Die Regierung von Premier Petr Fiala (ODS) kann mit dem Vertrauen der Abgeordnetenkammer weiterregieren. Die Opposition scheiterte mit ihrem Versuch, dem Kabinett das Misstrauen auszusprechen. Die auf Bestreben der ANO einberufene außerordentliche Sitzung dauerte zwei Tage. Die Debatten begannen am Dienstagmorgen (17.1.), und nachdem in der Nacht von Dienstag auf Mittwoch eine Pause eingelegt worden ist, endete sie am Donnerstag (19.1.) kurz nach Mitternacht mit einem wenig überraschenden Ergebnis. Die Abgeordneten stimmten mit Regierungsmehrheit für das Vertrauen in die Regierung.
Bild: Facebook/Poslanecká sněmovna Parlamentu České republiky
Das Ergebnis der Vertrauensabstimmung stand von Anfang an fest. Da aber das Fernsehen die Sitzung zum großen Teil live übertrug, nutzten die Oppositions-, aber auch die Regierungsvertreter das Parlament vor allem als Wahlkampfbühne für "ihre" jeweiligen Kandidaten Andrej Babiš (ANO) und Petr Pavel in der zweiten Runde der Präsidentschaftswahl.
Einige Regierungspolitiker haben der ANO vorgeworfen, die Vertrauensdebatte sei Teil der Kampagne von Babiš. ANO-Vertreter bestritten dies und wiesen darauf hin, dass Babiš gar nicht im Unterhaus anwesend war.

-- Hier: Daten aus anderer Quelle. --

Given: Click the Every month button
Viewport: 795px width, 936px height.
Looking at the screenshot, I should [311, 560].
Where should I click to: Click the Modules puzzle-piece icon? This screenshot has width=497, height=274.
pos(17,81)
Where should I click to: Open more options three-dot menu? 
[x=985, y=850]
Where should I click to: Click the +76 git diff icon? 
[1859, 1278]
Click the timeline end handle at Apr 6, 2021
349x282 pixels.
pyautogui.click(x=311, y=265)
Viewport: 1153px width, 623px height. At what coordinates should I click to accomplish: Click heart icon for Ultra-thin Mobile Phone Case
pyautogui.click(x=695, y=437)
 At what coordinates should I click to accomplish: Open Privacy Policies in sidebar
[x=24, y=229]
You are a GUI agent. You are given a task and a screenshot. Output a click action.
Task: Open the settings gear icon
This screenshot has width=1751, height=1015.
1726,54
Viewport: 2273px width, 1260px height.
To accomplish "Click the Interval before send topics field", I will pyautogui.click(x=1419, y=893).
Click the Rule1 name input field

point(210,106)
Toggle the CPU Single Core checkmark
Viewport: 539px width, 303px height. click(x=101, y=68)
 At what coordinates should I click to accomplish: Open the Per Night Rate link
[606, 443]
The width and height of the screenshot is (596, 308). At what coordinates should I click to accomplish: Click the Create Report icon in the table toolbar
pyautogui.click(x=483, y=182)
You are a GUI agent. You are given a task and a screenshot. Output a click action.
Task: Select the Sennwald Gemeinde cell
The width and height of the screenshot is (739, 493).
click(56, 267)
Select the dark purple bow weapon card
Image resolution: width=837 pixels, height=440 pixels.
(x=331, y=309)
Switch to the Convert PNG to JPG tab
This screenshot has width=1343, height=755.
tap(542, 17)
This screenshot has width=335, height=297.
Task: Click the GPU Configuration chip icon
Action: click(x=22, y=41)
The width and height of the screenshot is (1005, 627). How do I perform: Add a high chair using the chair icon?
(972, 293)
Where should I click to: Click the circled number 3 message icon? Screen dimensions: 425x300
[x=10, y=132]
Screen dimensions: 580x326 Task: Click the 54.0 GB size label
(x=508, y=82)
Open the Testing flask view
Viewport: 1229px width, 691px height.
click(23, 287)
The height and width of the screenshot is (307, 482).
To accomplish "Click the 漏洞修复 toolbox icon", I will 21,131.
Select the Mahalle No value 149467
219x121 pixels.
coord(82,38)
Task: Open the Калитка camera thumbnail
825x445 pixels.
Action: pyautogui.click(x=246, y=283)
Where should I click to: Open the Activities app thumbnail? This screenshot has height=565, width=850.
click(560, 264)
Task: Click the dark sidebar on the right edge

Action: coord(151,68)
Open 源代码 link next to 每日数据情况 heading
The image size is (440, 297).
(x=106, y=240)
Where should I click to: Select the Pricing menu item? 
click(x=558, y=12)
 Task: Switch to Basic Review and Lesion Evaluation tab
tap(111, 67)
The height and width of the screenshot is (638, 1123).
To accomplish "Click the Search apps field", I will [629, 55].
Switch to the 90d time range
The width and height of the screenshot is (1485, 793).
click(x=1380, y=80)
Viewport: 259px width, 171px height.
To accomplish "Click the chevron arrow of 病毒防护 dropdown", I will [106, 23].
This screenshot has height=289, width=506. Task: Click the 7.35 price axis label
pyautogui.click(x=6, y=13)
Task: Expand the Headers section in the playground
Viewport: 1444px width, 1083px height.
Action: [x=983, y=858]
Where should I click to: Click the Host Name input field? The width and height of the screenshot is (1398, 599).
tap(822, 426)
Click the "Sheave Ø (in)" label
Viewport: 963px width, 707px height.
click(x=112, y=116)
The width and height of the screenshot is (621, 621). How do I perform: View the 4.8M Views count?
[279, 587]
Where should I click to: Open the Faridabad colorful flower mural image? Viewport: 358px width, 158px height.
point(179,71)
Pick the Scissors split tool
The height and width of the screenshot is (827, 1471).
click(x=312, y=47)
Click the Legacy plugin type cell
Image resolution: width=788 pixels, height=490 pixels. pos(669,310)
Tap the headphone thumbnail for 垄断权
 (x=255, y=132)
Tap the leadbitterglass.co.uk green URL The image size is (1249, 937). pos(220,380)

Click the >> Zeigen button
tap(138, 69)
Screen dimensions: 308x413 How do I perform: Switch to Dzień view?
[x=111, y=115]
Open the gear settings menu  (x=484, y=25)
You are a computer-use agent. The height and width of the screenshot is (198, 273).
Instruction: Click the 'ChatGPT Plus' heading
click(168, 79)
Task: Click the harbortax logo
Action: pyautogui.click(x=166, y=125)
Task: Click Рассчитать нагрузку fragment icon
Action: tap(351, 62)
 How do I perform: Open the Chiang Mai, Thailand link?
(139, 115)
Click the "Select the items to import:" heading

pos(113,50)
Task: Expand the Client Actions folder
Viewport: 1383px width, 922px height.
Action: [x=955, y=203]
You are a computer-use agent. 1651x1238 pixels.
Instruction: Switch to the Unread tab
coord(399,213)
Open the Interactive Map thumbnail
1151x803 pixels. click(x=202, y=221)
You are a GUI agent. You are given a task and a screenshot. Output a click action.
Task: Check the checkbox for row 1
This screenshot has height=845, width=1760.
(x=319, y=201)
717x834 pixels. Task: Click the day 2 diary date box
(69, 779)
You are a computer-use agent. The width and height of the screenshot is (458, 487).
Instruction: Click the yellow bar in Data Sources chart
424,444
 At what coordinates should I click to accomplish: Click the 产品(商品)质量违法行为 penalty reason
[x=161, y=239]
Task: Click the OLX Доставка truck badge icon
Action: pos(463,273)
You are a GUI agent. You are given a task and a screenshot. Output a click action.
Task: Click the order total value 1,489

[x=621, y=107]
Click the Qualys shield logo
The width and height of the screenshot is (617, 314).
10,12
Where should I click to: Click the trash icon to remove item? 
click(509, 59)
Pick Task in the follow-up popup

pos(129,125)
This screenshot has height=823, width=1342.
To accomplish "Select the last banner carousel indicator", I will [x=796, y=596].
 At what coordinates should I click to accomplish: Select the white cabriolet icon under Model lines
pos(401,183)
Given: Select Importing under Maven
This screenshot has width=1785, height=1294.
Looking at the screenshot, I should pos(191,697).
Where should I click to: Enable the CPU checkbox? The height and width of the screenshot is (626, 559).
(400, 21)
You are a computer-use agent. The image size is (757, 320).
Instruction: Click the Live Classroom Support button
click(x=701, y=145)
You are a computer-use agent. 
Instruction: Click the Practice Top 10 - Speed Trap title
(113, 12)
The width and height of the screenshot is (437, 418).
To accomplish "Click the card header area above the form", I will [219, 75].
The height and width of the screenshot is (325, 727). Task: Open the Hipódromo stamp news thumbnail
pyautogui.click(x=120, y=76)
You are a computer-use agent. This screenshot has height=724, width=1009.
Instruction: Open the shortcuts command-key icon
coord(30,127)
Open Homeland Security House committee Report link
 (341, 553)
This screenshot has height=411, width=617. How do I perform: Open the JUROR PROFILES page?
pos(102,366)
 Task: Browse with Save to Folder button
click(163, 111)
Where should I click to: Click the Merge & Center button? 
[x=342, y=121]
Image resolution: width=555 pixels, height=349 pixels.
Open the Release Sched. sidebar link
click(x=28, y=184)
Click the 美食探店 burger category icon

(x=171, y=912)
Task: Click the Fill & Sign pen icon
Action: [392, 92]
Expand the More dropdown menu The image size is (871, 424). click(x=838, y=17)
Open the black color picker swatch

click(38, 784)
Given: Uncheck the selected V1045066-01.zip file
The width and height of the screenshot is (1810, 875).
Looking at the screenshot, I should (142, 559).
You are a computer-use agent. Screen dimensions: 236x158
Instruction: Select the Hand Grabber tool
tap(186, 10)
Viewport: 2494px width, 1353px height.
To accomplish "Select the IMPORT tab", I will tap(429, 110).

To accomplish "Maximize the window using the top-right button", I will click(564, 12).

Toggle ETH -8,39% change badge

Radim Fiala, Fraktionschef der rechten SPD, kritisierte die Regierungsbank scharf. Die Minister, so sagte er, sprachen zunächst darüber, dass alles in Ordnung sei. "Nur irgendwie haben die Leute kein Geld, die Lebensmittelpreise steigen, die Wohnungskosten sind unerschwinglich", so der oppositionelle Namensvetter des Premiers. Er fügte hinzu, er glaube, dass das Kabinett bei der Lösung der Krise "schlecht, langsam und dumm" vorgehe.
SPD-Abgeordnete Lucie Šafránková verglich das Arbeitstempo der Regierung in der Sozialpolitik mit dem Tempo einer "Schnecke im hohen Gras", das Jahr der Regierung Fiala war ihrer Meinung nach ein "Trauerspiel". Martin Kolovratník (ANO) kritisierte das Verkehrsministerium. Er warf Minister Martin Kupka (ODS) vor, viel zu langsam auf die Energiekrise reagiert zu haben.
Die Abgeordneten der Opposition befassten sich in ihrer Regierungskritik auch mit der Gesundheitsversorgung, der Kriminalität und der Betreuung ukrainischer Flüchtlinge in der Tschechischen Republik. Je später der Abend, umso kurioser die Rednerbeiträge. Der ANO-Abgeordnete Hubert Lang beschloss, einen Teil seiner Rede im Morse-Alphabet zu klopfen. Vize-Parlamentspräsident Jan Skopeček (ODS) appellierte daraufhin an die Abgeordneten, sich um die Wahrung ihrer Würde zu bemühen.
Premier Fiala erwiderte, wenn die Opposition eine vernünftige Debatte führen wolle, solle sie der Regierung substanzielle Fragen stellen, sich nicht beschweren und nicht jammern. "Sie weinen und beschweren sich darüber, dass Mitglieder der Regierung sprechen, argumentieren und sagen, was die Regierung getan hat, was in den einzelnen Ministerien getan wurde. Und dann, wenn die Minister aufhören zu berichten und Sie sprechen können, beschweren Sie sich wieder darüber, dass die Mitglieder der Regierung nicht sprechen", warf der Premierminister der Opposition vor.
Bei der Vertrauensabstimmung unterstützten 81 der anwesenden Abgeordneten den Misstrauensantrag, während 102 Mandatare der Regierung das Vertrauen aussprachen. Misstrauensvoten sind im tschechischen Parlamentarismus sehr beliebt. Die jüngste Sitzung war bereits der 17. Versuch einer Opposition, eine amtierende Regierung zu stürzen. Bislang scheiterten alle - bis auf einen. 2009 wurde die Regierung von Premier Mirek Topolánek (damals ODS) auf diesem Weg abgesetzt.